▶ **Dataset records**:

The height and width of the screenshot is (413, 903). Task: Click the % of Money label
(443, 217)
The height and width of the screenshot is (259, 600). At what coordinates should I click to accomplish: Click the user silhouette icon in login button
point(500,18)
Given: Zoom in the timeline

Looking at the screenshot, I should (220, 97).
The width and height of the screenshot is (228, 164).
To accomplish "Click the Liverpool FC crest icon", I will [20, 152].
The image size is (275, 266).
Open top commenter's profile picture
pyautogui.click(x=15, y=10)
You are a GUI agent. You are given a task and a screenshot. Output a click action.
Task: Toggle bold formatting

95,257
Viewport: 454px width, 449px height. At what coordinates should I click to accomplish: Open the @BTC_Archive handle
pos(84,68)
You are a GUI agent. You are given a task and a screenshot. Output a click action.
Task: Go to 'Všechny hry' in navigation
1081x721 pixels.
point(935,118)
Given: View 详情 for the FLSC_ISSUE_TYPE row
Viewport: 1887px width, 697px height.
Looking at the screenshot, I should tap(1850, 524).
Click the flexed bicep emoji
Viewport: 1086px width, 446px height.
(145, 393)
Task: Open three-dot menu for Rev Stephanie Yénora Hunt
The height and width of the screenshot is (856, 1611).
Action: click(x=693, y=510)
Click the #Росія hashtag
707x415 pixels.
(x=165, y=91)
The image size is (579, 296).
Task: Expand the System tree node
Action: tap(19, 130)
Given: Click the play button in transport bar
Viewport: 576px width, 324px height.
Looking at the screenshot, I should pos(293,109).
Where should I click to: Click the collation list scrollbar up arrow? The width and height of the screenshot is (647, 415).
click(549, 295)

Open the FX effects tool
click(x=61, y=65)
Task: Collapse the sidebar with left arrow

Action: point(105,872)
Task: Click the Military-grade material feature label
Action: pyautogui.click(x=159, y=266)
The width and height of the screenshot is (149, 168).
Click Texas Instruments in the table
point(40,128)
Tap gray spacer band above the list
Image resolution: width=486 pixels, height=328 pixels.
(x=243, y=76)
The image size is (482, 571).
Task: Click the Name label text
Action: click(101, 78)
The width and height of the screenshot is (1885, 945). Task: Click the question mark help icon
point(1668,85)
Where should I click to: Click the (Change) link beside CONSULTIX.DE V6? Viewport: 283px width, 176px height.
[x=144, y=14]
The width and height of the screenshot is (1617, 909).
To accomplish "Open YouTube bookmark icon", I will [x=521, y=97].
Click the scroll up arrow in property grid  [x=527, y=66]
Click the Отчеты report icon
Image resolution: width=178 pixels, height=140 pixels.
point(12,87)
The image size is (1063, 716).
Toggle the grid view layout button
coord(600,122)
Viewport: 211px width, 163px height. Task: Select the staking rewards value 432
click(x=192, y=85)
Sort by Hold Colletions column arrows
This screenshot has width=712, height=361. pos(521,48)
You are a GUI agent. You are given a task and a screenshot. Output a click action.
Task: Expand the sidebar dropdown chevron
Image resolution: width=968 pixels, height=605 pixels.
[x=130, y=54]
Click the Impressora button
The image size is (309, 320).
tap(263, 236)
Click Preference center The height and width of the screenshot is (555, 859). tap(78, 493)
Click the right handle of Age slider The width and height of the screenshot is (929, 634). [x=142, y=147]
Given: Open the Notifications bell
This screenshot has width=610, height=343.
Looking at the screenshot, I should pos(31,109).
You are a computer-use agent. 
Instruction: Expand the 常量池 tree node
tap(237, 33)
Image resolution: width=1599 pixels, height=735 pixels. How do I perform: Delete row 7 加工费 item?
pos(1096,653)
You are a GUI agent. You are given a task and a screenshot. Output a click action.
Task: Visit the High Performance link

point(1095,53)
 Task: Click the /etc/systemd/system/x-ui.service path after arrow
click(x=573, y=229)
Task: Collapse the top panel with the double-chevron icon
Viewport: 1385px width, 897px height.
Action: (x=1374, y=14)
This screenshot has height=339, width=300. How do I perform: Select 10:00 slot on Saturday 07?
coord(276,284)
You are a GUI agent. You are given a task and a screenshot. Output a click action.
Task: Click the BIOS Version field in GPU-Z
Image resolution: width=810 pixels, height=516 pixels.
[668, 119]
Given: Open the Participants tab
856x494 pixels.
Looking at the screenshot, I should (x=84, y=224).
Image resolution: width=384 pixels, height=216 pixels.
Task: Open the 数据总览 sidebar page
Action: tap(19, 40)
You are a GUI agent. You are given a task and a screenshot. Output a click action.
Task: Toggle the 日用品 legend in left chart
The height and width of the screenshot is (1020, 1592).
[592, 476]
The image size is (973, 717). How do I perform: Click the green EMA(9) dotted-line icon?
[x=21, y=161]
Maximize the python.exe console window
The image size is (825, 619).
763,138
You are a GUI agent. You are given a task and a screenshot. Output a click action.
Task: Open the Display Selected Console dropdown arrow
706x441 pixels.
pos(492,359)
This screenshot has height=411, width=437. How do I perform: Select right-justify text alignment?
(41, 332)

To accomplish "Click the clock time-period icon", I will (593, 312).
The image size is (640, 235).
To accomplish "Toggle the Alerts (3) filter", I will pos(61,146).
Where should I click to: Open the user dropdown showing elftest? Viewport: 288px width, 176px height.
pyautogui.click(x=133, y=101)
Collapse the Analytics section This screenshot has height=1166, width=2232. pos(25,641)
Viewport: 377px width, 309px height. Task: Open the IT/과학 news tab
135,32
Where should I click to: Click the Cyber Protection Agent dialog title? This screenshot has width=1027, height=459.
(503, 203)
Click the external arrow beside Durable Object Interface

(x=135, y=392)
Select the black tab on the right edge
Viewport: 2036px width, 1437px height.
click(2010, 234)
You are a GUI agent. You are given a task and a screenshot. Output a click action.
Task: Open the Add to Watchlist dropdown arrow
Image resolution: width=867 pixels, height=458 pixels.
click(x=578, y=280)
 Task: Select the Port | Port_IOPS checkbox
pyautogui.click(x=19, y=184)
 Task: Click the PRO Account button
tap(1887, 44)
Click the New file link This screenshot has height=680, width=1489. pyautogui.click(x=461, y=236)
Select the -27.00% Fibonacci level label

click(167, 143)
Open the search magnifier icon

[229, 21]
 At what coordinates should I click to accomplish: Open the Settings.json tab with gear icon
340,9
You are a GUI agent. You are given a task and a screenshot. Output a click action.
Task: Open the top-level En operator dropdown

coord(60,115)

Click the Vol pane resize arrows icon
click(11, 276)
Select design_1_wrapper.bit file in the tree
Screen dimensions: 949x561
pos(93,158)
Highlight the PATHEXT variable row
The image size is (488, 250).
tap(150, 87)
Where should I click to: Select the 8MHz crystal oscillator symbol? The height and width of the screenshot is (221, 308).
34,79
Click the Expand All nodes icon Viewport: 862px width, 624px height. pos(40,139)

▶ **Exercise**:
Transcribe all of the material above word for word, keeping each line in its original order.

▶ **Exercise result**:
The height and width of the screenshot is (413, 903). Task: Click the % of Money label
(443, 217)
The height and width of the screenshot is (259, 600). At what coordinates should I click to accomplish: Click the user silhouette icon in login button
point(500,18)
Given: Zoom in the timeline

Looking at the screenshot, I should (220, 97).
The width and height of the screenshot is (228, 164).
To accomplish "Click the Liverpool FC crest icon", I will [20, 152].
The image size is (275, 266).
Open top commenter's profile picture
pyautogui.click(x=15, y=10)
You are a GUI agent. You are given a task and a screenshot. Output a click action.
Task: Toggle bold formatting

95,257
Viewport: 454px width, 449px height. At what coordinates should I click to accomplish: Open the @BTC_Archive handle
pos(84,68)
You are a GUI agent. You are given a task and a screenshot. Output a click action.
Task: Go to 'Všechny hry' in navigation
1081x721 pixels.
point(935,118)
Given: View 详情 for the FLSC_ISSUE_TYPE row
Viewport: 1887px width, 697px height.
Looking at the screenshot, I should tap(1850, 524).
Click the flexed bicep emoji
Viewport: 1086px width, 446px height.
(145, 393)
Task: Open three-dot menu for Rev Stephanie Yénora Hunt
The height and width of the screenshot is (856, 1611).
Action: click(x=693, y=510)
Click the #Росія hashtag
707x415 pixels.
(x=165, y=91)
The image size is (579, 296).
Task: Expand the System tree node
Action: tap(19, 130)
Given: Click the play button in transport bar
Viewport: 576px width, 324px height.
Looking at the screenshot, I should pos(293,109).
Where should I click to: Click the collation list scrollbar up arrow? The width and height of the screenshot is (647, 415).
click(549, 295)

Open the FX effects tool
click(x=61, y=65)
Task: Collapse the sidebar with left arrow

Action: point(105,872)
Task: Click the Military-grade material feature label
Action: pyautogui.click(x=159, y=266)
The width and height of the screenshot is (149, 168).
Click Texas Instruments in the table
point(40,128)
Tap gray spacer band above the list
Image resolution: width=486 pixels, height=328 pixels.
(x=243, y=76)
The image size is (482, 571).
Task: Click the Name label text
Action: click(101, 78)
The width and height of the screenshot is (1885, 945). Task: Click the question mark help icon
point(1668,85)
Where should I click to: Click the (Change) link beside CONSULTIX.DE V6? Viewport: 283px width, 176px height.
[x=144, y=14]
The width and height of the screenshot is (1617, 909).
To accomplish "Open YouTube bookmark icon", I will [x=521, y=97].
Click the scroll up arrow in property grid  [x=527, y=66]
Click the Отчеты report icon
Image resolution: width=178 pixels, height=140 pixels.
point(12,87)
The image size is (1063, 716).
Toggle the grid view layout button
coord(600,122)
Viewport: 211px width, 163px height. Task: Select the staking rewards value 432
click(x=192, y=85)
Sort by Hold Colletions column arrows
This screenshot has width=712, height=361. pos(521,48)
You are a GUI agent. You are given a task and a screenshot. Output a click action.
Task: Expand the sidebar dropdown chevron
Image resolution: width=968 pixels, height=605 pixels.
[x=130, y=54]
Click the Impressora button
The image size is (309, 320).
tap(263, 236)
Click Preference center The height and width of the screenshot is (555, 859). tap(78, 493)
Click the right handle of Age slider The width and height of the screenshot is (929, 634). [x=142, y=147]
Given: Open the Notifications bell
This screenshot has width=610, height=343.
Looking at the screenshot, I should pos(31,109).
You are a computer-use agent. 
Instruction: Expand the 常量池 tree node
tap(237, 33)
Image resolution: width=1599 pixels, height=735 pixels. How do I perform: Delete row 7 加工费 item?
pos(1096,653)
You are a GUI agent. You are given a task and a screenshot. Output a click action.
Task: Visit the High Performance link

point(1095,53)
 Task: Click the /etc/systemd/system/x-ui.service path after arrow
click(x=573, y=229)
Task: Collapse the top panel with the double-chevron icon
Viewport: 1385px width, 897px height.
Action: (x=1374, y=14)
This screenshot has height=339, width=300. How do I perform: Select 10:00 slot on Saturday 07?
coord(276,284)
You are a GUI agent. You are given a task and a screenshot. Output a click action.
Task: Click the BIOS Version field in GPU-Z
Image resolution: width=810 pixels, height=516 pixels.
[668, 119]
Given: Open the Participants tab
856x494 pixels.
Looking at the screenshot, I should (x=84, y=224).
Image resolution: width=384 pixels, height=216 pixels.
Task: Open the 数据总览 sidebar page
Action: tap(19, 40)
You are a GUI agent. You are given a task and a screenshot. Output a click action.
Task: Toggle the 日用品 legend in left chart
The height and width of the screenshot is (1020, 1592).
[592, 476]
The image size is (973, 717). How do I perform: Click the green EMA(9) dotted-line icon?
[x=21, y=161]
Maximize the python.exe console window
The image size is (825, 619).
763,138
You are a GUI agent. You are given a task and a screenshot. Output a click action.
Task: Open the Display Selected Console dropdown arrow
706x441 pixels.
pos(492,359)
This screenshot has height=411, width=437. How do I perform: Select right-justify text alignment?
(41, 332)

To accomplish "Click the clock time-period icon", I will (593, 312).
The image size is (640, 235).
To accomplish "Toggle the Alerts (3) filter", I will pos(61,146).
Where should I click to: Open the user dropdown showing elftest? Viewport: 288px width, 176px height.
pyautogui.click(x=133, y=101)
Collapse the Analytics section This screenshot has height=1166, width=2232. pos(25,641)
Viewport: 377px width, 309px height. Task: Open the IT/과학 news tab
135,32
Where should I click to: Click the Cyber Protection Agent dialog title? This screenshot has width=1027, height=459.
(503, 203)
Click the external arrow beside Durable Object Interface

(x=135, y=392)
Select the black tab on the right edge
Viewport: 2036px width, 1437px height.
click(2010, 234)
You are a GUI agent. You are given a task and a screenshot. Output a click action.
Task: Open the Add to Watchlist dropdown arrow
Image resolution: width=867 pixels, height=458 pixels.
click(x=578, y=280)
 Task: Select the Port | Port_IOPS checkbox
pyautogui.click(x=19, y=184)
 Task: Click the PRO Account button
tap(1887, 44)
Click the New file link This screenshot has height=680, width=1489. pyautogui.click(x=461, y=236)
Select the -27.00% Fibonacci level label

click(167, 143)
Open the search magnifier icon

[229, 21]
 At what coordinates should I click to accomplish: Open the Settings.json tab with gear icon
340,9
You are a GUI agent. You are given a task and a screenshot. Output a click action.
Task: Open the top-level En operator dropdown

coord(60,115)

Click the Vol pane resize arrows icon
click(11, 276)
Select design_1_wrapper.bit file in the tree
Screen dimensions: 949x561
pos(93,158)
Highlight the PATHEXT variable row
The image size is (488, 250).
tap(150, 87)
Where should I click to: Select the 8MHz crystal oscillator symbol? The height and width of the screenshot is (221, 308).
34,79
Click the Expand All nodes icon Viewport: 862px width, 624px height. pos(40,139)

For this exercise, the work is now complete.